Mittels Radar-Upgrades in den Bereichen Datenverbindung, Reichweite und AESA-Technologie wird mit Gripen das volle Potenzial neuer Waffen-Versionen ausgeschöpft. Für Einsätze innerhalb des Sichtbereichs kommen IRIS-T und Sidewinder zum Einsatz - integriert im weiterentwickelten nachtsichtfähigen HMD (Helmet Mounted Display). Für große Reichweiten verfügt Gripen über integrierte Luft/Luft-Lenkwaffen des Typs AMRAAM und Meteor. Letzteres System wird als Game Changer bezeichnet und bietet eine sehr hohe Abschußwahrscheinlichkeit aufgrund der hervorragenden kinematischen Leistung im Endgame. Die Zwei-Wege-Datenverbindung ermöglicht es dem Piloten, während der gesamten Flugphase der Meteor die Kontrolle als «man-in-the-loop» zu behalten, das Ziel zu ändern oder sogar den Waffeneinsatz abzubrechen.

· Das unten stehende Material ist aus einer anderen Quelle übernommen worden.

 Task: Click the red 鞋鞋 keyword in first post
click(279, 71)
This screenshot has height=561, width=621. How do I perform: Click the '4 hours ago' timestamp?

Um den wirksamen Schutz der Bevölkerung und Gesellschaft heute und auch morgen durch eine moderne Luftwaffe gewährleisten zu können, braucht es zeitgemässe Systeme. Systeme, die langfristig und nachhaltig kosteneffizient, aber auch im Ernstfall effektiv und rund um die Uhr operiert werden können.